§ **Task description**
The answer should be one number: how many lines in the records below contain the word "panel".

§ **Data shown**
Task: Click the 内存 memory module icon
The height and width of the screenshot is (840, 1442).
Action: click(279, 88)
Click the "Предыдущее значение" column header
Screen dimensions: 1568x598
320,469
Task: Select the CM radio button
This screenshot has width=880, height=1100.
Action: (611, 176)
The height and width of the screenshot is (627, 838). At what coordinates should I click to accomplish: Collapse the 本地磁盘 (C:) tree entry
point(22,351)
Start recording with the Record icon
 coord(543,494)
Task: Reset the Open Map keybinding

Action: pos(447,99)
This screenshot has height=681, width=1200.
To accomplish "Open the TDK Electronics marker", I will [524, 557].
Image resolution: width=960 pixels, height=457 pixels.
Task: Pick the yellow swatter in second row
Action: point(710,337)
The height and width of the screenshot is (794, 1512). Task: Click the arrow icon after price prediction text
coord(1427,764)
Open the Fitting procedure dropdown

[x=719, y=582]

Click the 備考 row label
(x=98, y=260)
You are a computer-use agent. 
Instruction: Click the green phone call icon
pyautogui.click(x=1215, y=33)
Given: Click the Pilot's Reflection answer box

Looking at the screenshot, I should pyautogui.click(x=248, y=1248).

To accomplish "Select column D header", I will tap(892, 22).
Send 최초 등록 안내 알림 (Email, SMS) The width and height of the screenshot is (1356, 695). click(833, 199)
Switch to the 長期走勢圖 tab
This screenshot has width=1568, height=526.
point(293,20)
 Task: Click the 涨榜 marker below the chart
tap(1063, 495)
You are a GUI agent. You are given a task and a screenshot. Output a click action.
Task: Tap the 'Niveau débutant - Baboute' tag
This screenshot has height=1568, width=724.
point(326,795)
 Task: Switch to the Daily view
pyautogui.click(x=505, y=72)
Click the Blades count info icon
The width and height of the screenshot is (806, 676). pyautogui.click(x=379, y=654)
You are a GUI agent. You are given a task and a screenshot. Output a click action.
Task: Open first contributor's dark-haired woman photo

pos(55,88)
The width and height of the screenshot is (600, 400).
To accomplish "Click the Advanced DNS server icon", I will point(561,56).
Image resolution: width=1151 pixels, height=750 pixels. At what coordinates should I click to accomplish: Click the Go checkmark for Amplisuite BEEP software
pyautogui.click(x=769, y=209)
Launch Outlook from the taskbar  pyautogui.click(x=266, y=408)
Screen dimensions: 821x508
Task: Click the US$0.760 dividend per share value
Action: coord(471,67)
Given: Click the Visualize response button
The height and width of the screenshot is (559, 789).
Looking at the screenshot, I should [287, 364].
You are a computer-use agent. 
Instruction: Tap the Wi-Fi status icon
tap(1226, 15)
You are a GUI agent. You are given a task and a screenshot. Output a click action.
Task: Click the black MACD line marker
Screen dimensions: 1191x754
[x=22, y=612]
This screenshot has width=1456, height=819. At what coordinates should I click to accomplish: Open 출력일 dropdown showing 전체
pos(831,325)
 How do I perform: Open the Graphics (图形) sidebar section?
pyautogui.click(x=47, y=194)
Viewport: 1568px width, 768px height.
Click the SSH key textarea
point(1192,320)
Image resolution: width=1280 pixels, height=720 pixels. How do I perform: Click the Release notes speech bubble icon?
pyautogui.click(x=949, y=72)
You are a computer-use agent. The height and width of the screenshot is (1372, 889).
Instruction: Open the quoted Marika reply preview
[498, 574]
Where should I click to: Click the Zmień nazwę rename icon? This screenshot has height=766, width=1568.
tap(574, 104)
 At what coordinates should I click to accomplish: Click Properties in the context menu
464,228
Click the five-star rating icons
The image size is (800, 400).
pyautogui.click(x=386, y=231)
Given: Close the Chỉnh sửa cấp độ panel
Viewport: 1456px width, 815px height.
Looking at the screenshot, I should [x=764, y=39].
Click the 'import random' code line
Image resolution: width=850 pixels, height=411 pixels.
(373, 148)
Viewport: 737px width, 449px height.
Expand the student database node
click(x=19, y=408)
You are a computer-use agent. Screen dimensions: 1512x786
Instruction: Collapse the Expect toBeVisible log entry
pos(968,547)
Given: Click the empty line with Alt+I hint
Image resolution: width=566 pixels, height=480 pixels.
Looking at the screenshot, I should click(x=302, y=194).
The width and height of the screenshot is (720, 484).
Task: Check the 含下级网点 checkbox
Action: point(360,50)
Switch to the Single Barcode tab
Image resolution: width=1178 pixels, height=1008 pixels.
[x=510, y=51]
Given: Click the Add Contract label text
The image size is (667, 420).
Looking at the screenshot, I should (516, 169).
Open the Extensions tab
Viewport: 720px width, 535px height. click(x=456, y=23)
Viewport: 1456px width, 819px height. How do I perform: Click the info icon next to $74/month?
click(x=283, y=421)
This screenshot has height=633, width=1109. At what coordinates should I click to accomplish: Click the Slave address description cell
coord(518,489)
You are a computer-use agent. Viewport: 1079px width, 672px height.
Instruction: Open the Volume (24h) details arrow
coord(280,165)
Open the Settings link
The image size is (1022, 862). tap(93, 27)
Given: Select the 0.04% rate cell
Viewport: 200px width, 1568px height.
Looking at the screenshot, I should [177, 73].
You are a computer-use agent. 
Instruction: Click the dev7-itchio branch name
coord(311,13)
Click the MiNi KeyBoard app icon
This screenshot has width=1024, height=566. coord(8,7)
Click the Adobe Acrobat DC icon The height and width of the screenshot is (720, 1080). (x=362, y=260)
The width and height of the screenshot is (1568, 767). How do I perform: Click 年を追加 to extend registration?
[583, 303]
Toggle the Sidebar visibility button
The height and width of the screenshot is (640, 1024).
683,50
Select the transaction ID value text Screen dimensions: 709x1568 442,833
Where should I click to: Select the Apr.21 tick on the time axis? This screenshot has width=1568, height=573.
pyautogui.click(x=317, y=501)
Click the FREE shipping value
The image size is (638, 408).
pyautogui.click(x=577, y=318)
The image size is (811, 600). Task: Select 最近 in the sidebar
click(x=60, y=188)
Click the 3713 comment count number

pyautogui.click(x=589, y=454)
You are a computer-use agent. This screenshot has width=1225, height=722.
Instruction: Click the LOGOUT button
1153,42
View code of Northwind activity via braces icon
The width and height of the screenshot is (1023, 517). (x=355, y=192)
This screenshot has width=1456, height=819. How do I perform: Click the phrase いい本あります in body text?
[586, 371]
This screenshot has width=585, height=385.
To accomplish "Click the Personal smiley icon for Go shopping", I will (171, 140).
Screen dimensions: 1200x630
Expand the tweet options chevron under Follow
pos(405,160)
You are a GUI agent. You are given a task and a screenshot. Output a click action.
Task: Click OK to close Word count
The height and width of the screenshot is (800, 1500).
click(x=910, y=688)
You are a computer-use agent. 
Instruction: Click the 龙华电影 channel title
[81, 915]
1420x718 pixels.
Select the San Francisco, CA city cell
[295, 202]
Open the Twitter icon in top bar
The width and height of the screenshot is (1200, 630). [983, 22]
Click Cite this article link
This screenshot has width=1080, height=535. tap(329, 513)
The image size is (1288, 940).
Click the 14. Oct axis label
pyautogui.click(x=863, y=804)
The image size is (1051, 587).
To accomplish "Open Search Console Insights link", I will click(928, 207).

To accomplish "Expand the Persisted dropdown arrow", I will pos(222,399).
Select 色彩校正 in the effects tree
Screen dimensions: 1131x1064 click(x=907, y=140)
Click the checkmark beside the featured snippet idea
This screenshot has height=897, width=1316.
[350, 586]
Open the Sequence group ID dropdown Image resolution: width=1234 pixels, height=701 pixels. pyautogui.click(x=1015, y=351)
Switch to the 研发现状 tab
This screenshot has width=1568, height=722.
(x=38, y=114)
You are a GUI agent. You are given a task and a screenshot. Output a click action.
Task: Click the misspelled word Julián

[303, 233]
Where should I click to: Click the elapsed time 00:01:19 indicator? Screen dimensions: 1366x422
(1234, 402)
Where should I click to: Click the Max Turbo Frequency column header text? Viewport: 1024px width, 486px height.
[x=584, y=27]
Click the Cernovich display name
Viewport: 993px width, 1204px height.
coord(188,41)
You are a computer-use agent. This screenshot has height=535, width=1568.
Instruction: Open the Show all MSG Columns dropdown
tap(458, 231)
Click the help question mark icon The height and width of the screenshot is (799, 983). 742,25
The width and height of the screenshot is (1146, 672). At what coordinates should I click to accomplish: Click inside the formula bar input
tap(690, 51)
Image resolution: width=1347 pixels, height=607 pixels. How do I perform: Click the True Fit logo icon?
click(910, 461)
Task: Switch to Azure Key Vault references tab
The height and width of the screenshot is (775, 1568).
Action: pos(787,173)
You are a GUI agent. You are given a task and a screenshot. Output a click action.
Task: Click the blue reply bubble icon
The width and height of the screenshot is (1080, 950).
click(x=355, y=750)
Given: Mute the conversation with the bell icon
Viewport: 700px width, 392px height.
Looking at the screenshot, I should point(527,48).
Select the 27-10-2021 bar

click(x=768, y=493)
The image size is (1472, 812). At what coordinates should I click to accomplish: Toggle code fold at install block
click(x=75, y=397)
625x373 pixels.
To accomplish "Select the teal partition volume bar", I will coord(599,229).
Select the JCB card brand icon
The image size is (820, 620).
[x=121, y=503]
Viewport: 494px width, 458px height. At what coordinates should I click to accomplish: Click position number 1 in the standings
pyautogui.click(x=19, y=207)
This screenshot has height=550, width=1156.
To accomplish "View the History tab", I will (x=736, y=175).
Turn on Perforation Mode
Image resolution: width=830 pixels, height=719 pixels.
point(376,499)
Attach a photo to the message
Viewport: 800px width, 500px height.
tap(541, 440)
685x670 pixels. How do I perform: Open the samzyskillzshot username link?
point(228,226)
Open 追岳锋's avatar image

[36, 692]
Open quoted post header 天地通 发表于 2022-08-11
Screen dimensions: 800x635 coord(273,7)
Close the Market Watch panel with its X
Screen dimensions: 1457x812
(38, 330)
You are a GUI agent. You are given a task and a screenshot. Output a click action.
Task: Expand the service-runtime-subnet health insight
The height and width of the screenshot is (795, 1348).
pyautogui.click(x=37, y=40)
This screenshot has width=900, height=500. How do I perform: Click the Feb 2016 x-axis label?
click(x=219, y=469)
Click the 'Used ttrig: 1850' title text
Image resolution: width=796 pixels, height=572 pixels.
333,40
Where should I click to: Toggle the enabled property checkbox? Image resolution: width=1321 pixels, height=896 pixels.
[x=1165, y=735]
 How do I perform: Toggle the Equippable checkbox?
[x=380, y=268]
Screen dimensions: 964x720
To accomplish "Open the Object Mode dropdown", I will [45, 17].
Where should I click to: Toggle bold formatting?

§ **Response to this task**
2